А утром позвонил Аркадий. На мой телефон, который я, дура, включила «на минуточку».
***
— Мариночка! — голос Аркадия дрожал. — Ты где? Я волнуюсь! Почему не отвечаешь? Как там машинка? Творчество идет?
— Идет, Аркадий Павлович, — сказала я, глядя на Глеба, который делал мне знаки «не бросай трубку». — Так идет, что аж искры летят. Бриллиантовые.
В трубке повисла тишина. Тяжелая, ватная.
— Ты… ты открыла ее? — голос босса стал ледяным.
— Открыла. Красиво. Особенно платина.
— Слушай меня внимательно, сука, — маски были сброшены. — Вернешь все — останешься жива. Нет — тебя найдут в канаве.
— Я знаю, — вмешался Глеб, выхватив у меня трубку. — Слушай сюда, упырь. Товар у нас. Мы знаем, сколько он стоит. Мы хотим половину. Кэшем. И гарантии.
— Кто это? — взвизгнул Аркадий.
— Твой ночной кошмар. Встречаемся завтра. На заброшенном заводе ЖБИ в Химках. Знаешь место? Приедешь один — получишь вал. Приедешь с хвостом — я солью инфу твоим конкурентам. И ментам заодно.
Глеб сбросил вызов.
— Ты что творишь?! — заорала я. — Какой завод? Какие Химки? Нас там прикопают!
— Не прикопают. У меня есть план. И друг.
— Какой друг? Тот, чья дача?
— Нет. Друг из прошлого. Из органов. Честный. Такие бывают, представляешь?
Друга звали полковник Шубин. Он приехал через два часа, на старой «Ниве», с глазами уставшего бассета. Выслушал нас, покрутил в руках вал с алмазами.
— Крупная партия. Мы этот канал год пасем. Аркадий — лишь посредник. Покупатель будет там же, на встрече. Они захотят проверить товар.

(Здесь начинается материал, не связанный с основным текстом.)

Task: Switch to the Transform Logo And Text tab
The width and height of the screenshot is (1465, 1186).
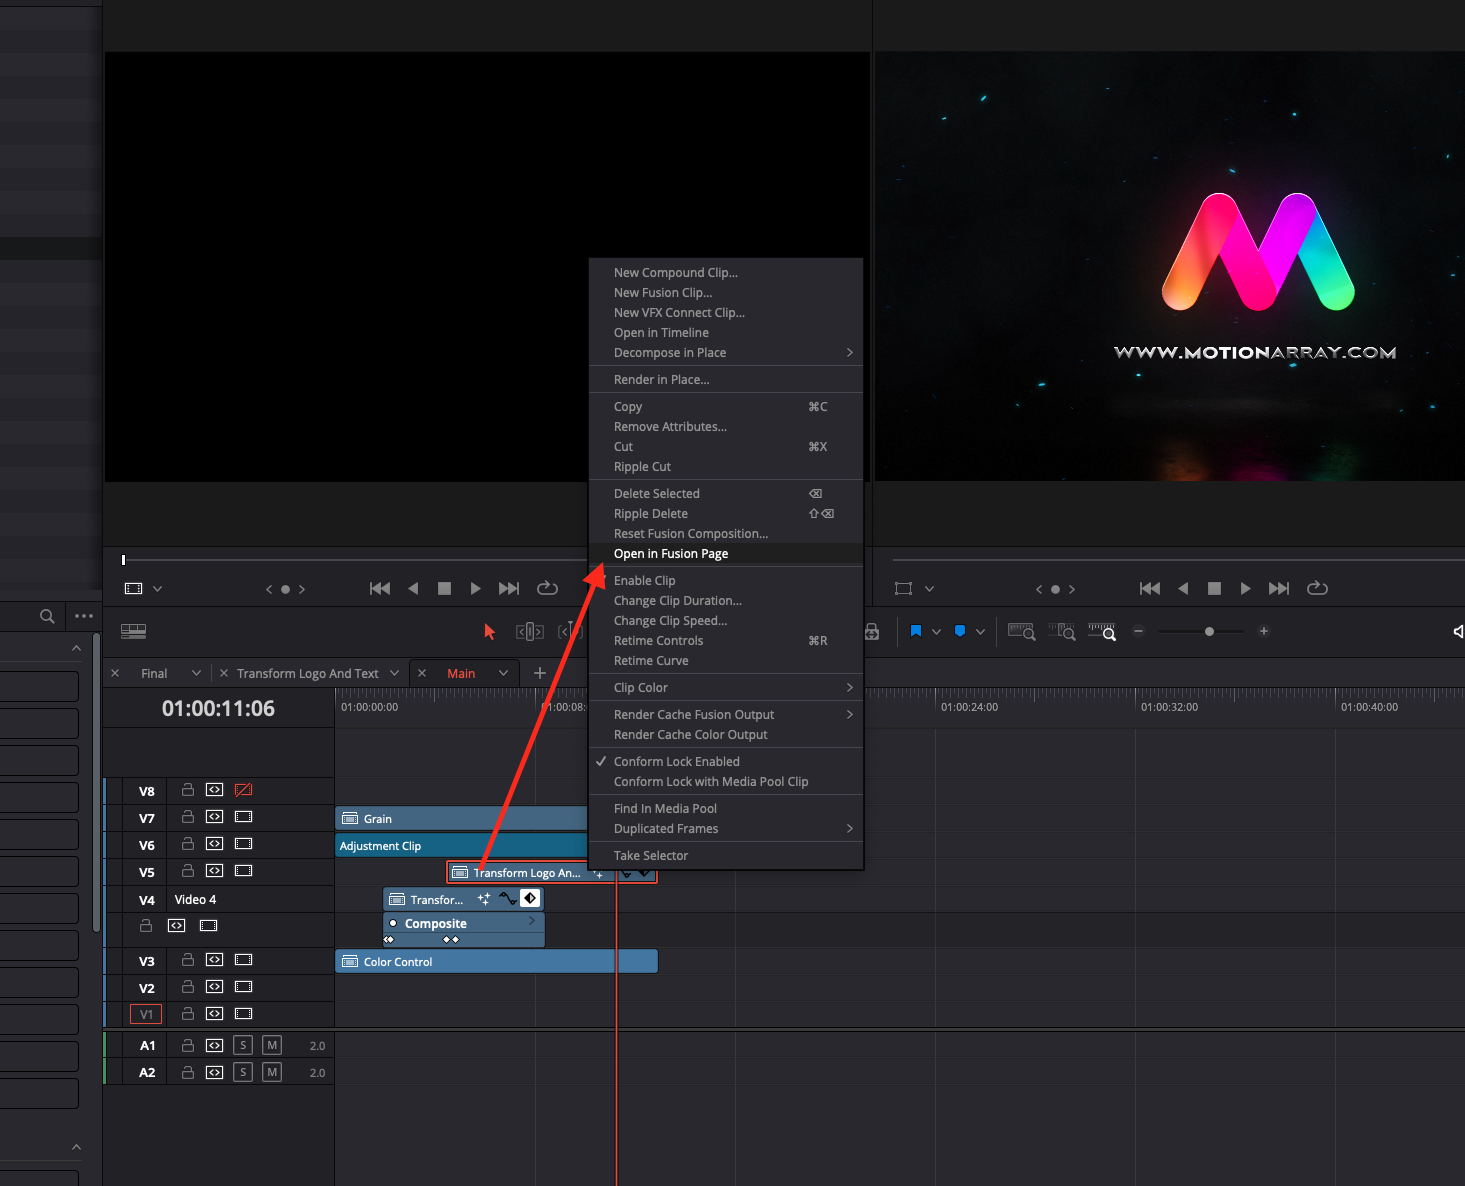Action: click(x=307, y=673)
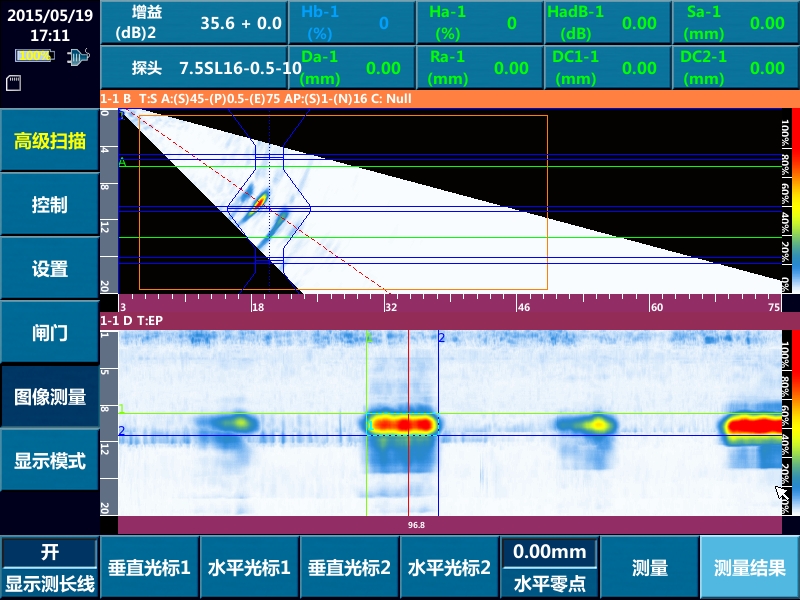This screenshot has height=600, width=800.
Task: Click the power plug charging icon
Action: [x=76, y=57]
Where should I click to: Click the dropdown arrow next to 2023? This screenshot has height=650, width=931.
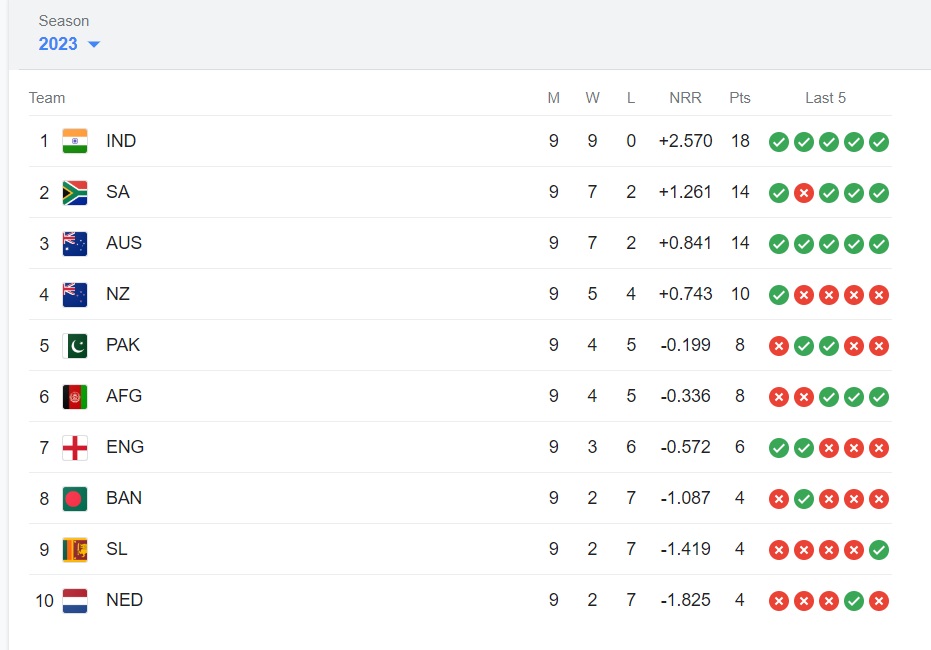[x=94, y=44]
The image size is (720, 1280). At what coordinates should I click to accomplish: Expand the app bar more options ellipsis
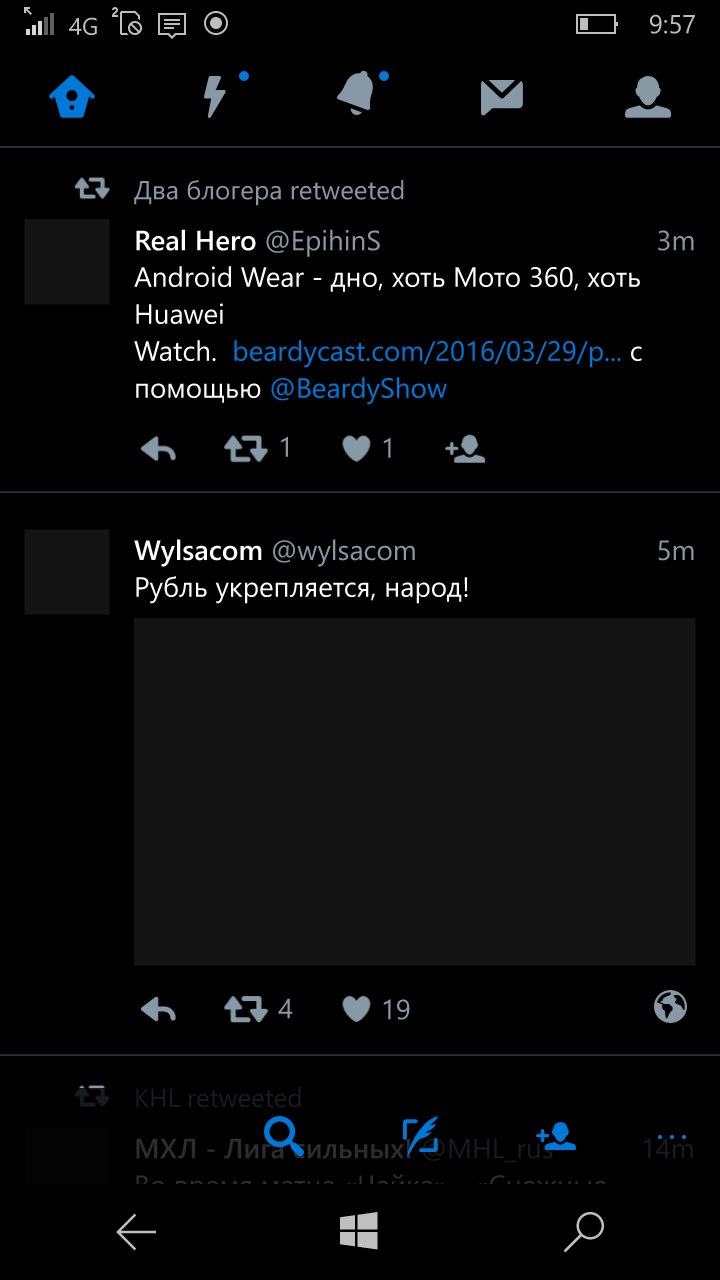click(x=672, y=1137)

— И что нам делать? — спросила я.
— Вам — сидеть в машине и не отсвечивать. Работать будем мы.
На следующий день была классика жанра. Завод, серые стены, дождь со снегом. Мы с Глебом сидели в «Ниве» Шубина (на заднем сиденье, под кучей тряпок) и наблюдали через тонированное стекло.
Приехал «Мерседес» Аркадия. И два джипа охраны. Аркадий вышел с чемоданчиком. Навстречу ему из цеха вышли трое. Те самые, что напали на меня, плюс какой-то седой мужик в кашемировом пальто.

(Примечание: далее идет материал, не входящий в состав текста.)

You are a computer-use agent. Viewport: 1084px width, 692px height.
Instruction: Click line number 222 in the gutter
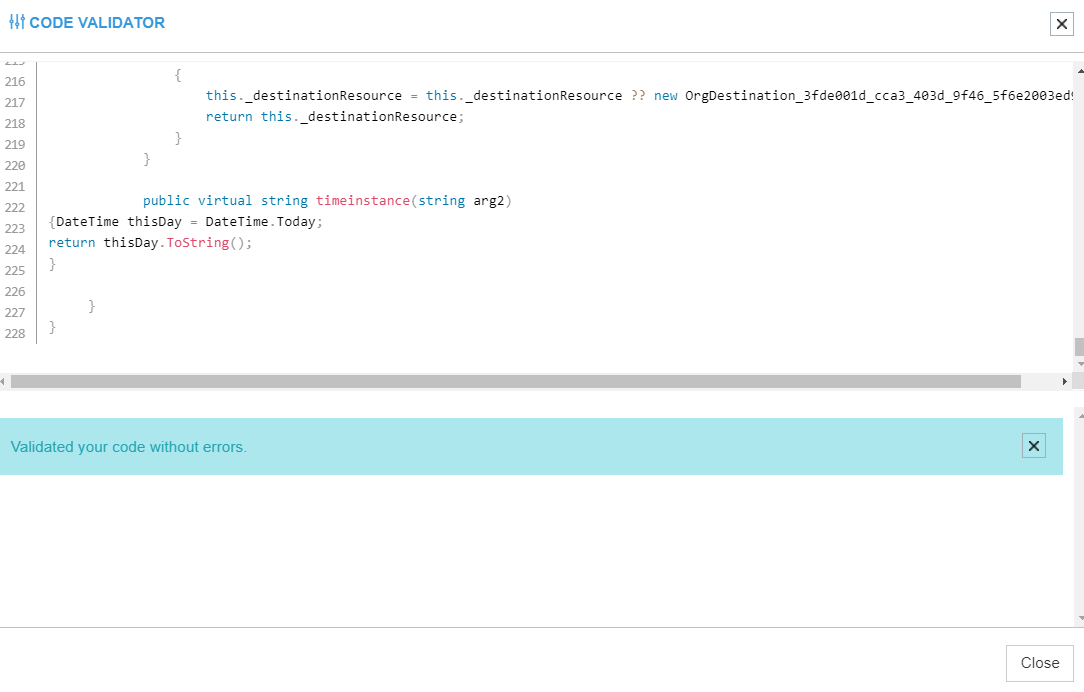coord(14,208)
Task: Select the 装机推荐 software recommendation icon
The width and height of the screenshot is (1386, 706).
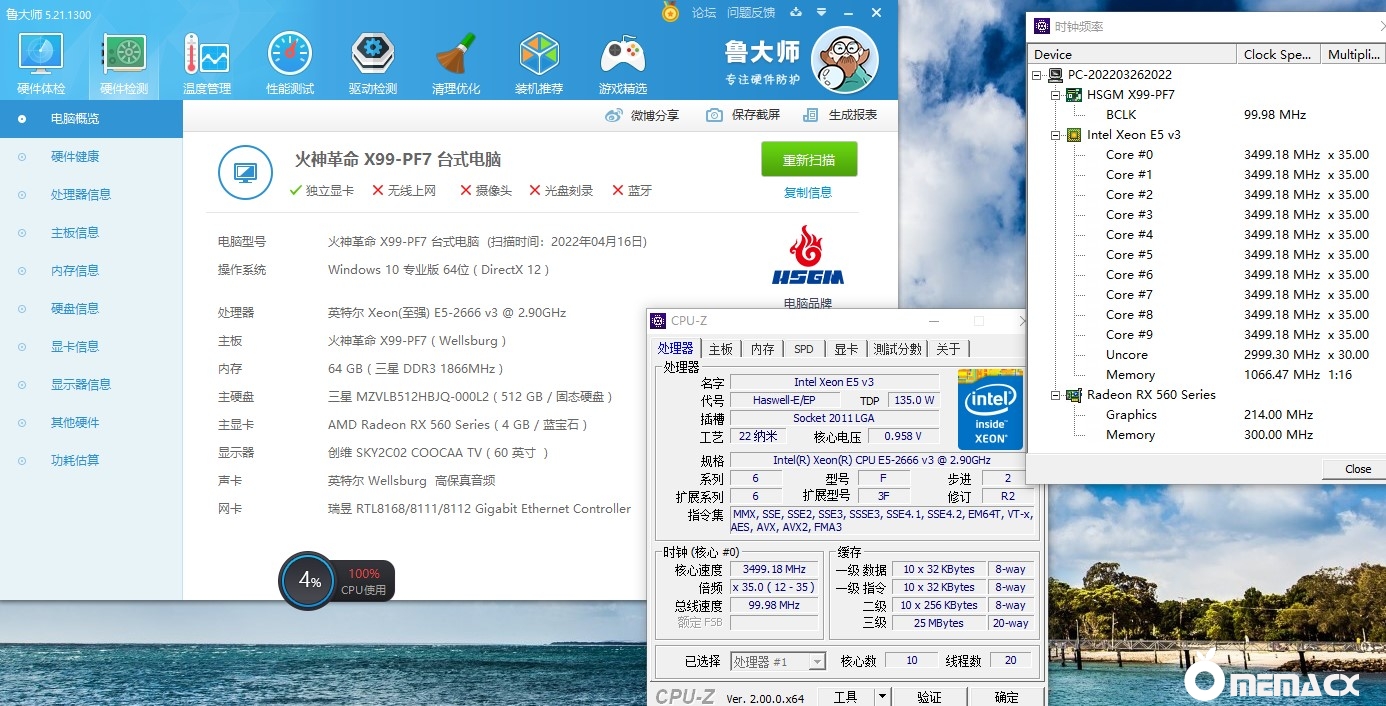Action: [x=539, y=62]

— Это Покупатель, — шепнул Шубин в рацию. — Ждем передачи.
Глеб (он должен был вынести вал) вышел из-за укрытия. Я чуть не умерла от страха. Он шел спокойно, держа в руках сверток.
— Деньги покажи, — крикнул Глеб.
Аркадий открыл чемодан.
— Товар давай!
Глеб кинул им сверток. Седой поймал, развернул.
— Взять их!!! — заорал Шубин в рацию.
И тут начался ад. Светошумовые гранаты, крики «Работает ОМОН!», стрельба. Аркадий пытался бежать, поскользнулся в грязи, упал. Седой отстреливался.
Глеб, вместо того чтобы лечь на землю, как велели, рванул ко мне. Он выдернул меня из машины, прикрыл собой и потащил за бетонные блоки.
— Дурак! — орала я. — Тебя же могли убить!
— Могли, — он улыбался, и на щеке у него была грязь. — Но я же обещал тебя защищать.
***
Все закончилось хорошо. Ну, почти.
Аркадия посадили. Седого тоже. Алмазы изъяли в пользу государства (обидно, конечно, но свобода дороже).
Глеба восстановили в медицине — Шубин замолвил словечко, да и история получила огласку. Теперь он снова режет людей, но уже легально, в хорошей клинике.
Мы живем вместе. В моей студии, потому что у Глеба «нет уюта», а у меня есть кот. Рамзес, кстати, Глеба уважает — тот знает, где почесать, чтобы было приятно, анатомия же.
Я пишу книгу. Не мемуары светской львицы, боже упаси. Я пишу детектив. «Алмазный вал». Глеб редактирует медицинские сцены и ругается, что я делаю героев слишком сентиментальными.
Вчера мы гуляли по парку. Шел снег, пахло мандаринами (скоро Новый год).
— Знаешь, — сказал Глеб, сжимая мою руку в своем огромном кармане. — А ведь если бы не этот лысый гад Аркадий, мы бы так и перестукивались через стенку.
— Ага. И я бы продолжала считать тебя хамом.
— А я тебя — истеричкой.
— Я и есть истеричка.
— Знаю. Но теперь ты моя истеричка.
Он поцеловал меня прямо посреди аллеи, и проходящая мимо бабушка осуждающе покачала головой: «Срамота!».
Мы рассмеялись.
Жизнь удивительная штука. Иногда, чтобы найти счастье, нужно получить в подарок старый хлам, пережить взлом, ограбление и спецназ. И понять, что твой человек — это не тот, кто дарит тебе цветы и водит в рестораны, а тот, кто готов вырубить ради тебя двух амбалов монтировкой и есть твой «борщ» из доставки.
А вы бы рискнули оставить себе такой «подарок» с сюрпризом, зная, что за ним охотится мафия, или сразу побежали бы в полицию, даже понимая, что вам никто не поверит? И главное — смогли бы вы полюбить соседа, который называет вас идиоткой, но при этом закрывает собой от пуль?